Explainable and Fine-Grained Safeguarding of LLM Multi-Agent Systems via Bi-Level Graph Anomaly Detection
Junjun Pan, Yixin Liu, Rui Miao, Kaize Ding, Yu Zheng, Quoc Viet Hung Nguyen, Alan Wee-Chung Liew, Shirui Pan
TL;DR
This work tackles the challenge of safeguarding LLM-based multi-agent systems by addressing the limitations of coarse, opaque graph anomaly detectors. It introduces XG-Guard, an unsupervised framework that combines a bi-level agent encoder (sentence- and token-level) with a theme-based anomaly detector and a correlation-guided fusion mechanism to provide both accurate malicious-agent detection and interpretable, token-level explanations. The approach is trained with contrastive learning and demonstrated to outperform existing unsupervised defenses while generalizing across diverse MAS topologies and LLM backbones. The results indicate strong practical potential for robust, explainable MAS safeguarding in safety-critical settings.
Abstract
Large language model (LLM)-based multi-agent systems (MAS) have shown strong capabilities in solving complex tasks. As MAS become increasingly autonomous in various safety-critical tasks, detecting malicious agents has become a critical security concern. Although existing graph anomaly detection (GAD)-based defenses can identify anomalous agents, they mainly rely on coarse sentence-level information and overlook fine-grained lexical cues, leading to suboptimal performance. Moreover, the lack of interpretability in these methods limits their reliability and real-world applicability.
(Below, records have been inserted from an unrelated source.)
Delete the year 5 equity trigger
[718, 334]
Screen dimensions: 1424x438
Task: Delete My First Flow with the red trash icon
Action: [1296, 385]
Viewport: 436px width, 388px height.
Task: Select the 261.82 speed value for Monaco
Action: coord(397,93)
To address these limitations, we propose XG-Guard, an explainable and fine-grained safeguarding framework for detecting malicious agents in MAS. To incorporate both coarse and fine-grained textual information for anomalous agent identification, we utilize a bi-level agent encoder to jointly model the sentence- and token-level representations of each agent. A theme-based anomaly detector further captures the evolving discussion focus in MAS dialogues, while a bi-level score fusion mechanism quantifies token-level contributions for explanation. Extensive experiments across diverse MAS topologies and attack scenarios demonstrate robust detection performance and strong interpretability of XG-Guard.